SOURCE MATERIAL:
=== Begin Enclosure ===
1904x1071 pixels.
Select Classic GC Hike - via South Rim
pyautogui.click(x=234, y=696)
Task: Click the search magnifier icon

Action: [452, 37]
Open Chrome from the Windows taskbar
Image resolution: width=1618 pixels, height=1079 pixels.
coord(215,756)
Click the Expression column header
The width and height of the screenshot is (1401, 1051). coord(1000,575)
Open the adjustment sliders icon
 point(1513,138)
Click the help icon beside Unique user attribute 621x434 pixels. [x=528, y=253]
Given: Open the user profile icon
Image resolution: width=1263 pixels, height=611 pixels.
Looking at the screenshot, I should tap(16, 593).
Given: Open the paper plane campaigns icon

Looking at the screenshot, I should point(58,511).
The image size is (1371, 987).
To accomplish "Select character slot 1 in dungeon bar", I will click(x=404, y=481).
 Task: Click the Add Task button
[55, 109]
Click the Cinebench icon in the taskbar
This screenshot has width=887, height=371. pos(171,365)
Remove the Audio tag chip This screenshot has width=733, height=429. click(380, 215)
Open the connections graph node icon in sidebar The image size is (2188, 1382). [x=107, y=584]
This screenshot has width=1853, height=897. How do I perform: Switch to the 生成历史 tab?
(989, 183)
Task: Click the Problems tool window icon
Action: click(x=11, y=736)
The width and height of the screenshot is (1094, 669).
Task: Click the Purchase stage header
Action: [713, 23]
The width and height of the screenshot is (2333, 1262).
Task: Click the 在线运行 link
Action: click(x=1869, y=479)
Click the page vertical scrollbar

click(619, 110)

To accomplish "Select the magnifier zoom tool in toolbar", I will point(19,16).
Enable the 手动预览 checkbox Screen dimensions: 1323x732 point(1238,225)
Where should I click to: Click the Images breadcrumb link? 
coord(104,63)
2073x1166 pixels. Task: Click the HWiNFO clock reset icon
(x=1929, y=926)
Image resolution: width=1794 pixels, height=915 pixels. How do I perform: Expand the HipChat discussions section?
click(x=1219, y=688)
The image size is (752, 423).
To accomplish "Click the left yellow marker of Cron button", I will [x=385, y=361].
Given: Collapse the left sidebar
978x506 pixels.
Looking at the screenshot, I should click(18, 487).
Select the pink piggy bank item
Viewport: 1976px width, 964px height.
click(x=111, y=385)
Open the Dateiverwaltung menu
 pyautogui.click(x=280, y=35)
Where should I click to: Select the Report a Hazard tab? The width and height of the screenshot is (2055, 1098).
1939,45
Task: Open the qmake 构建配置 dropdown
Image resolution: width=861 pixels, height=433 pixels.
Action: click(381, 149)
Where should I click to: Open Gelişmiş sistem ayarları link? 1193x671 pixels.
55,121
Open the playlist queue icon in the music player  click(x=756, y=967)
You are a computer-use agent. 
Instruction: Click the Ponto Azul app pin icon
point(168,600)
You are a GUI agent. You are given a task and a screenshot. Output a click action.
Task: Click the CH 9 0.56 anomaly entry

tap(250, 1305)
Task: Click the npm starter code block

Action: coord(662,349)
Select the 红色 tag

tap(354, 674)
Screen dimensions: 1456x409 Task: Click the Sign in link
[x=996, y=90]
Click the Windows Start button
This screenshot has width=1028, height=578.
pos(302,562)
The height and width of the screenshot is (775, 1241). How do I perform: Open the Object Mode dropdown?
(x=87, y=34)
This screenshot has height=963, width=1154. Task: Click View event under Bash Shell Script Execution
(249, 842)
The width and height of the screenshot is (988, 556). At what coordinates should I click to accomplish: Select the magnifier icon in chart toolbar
=== End Enclosure ===
ASSIGNED TASK: Every line from the data above that contains "user" must appear in the answer.

SOLUTION TO THIS TASK:
Click the help icon beside Unique user attribute 621x434 pixels. [x=528, y=253]
Given: Open the user profile icon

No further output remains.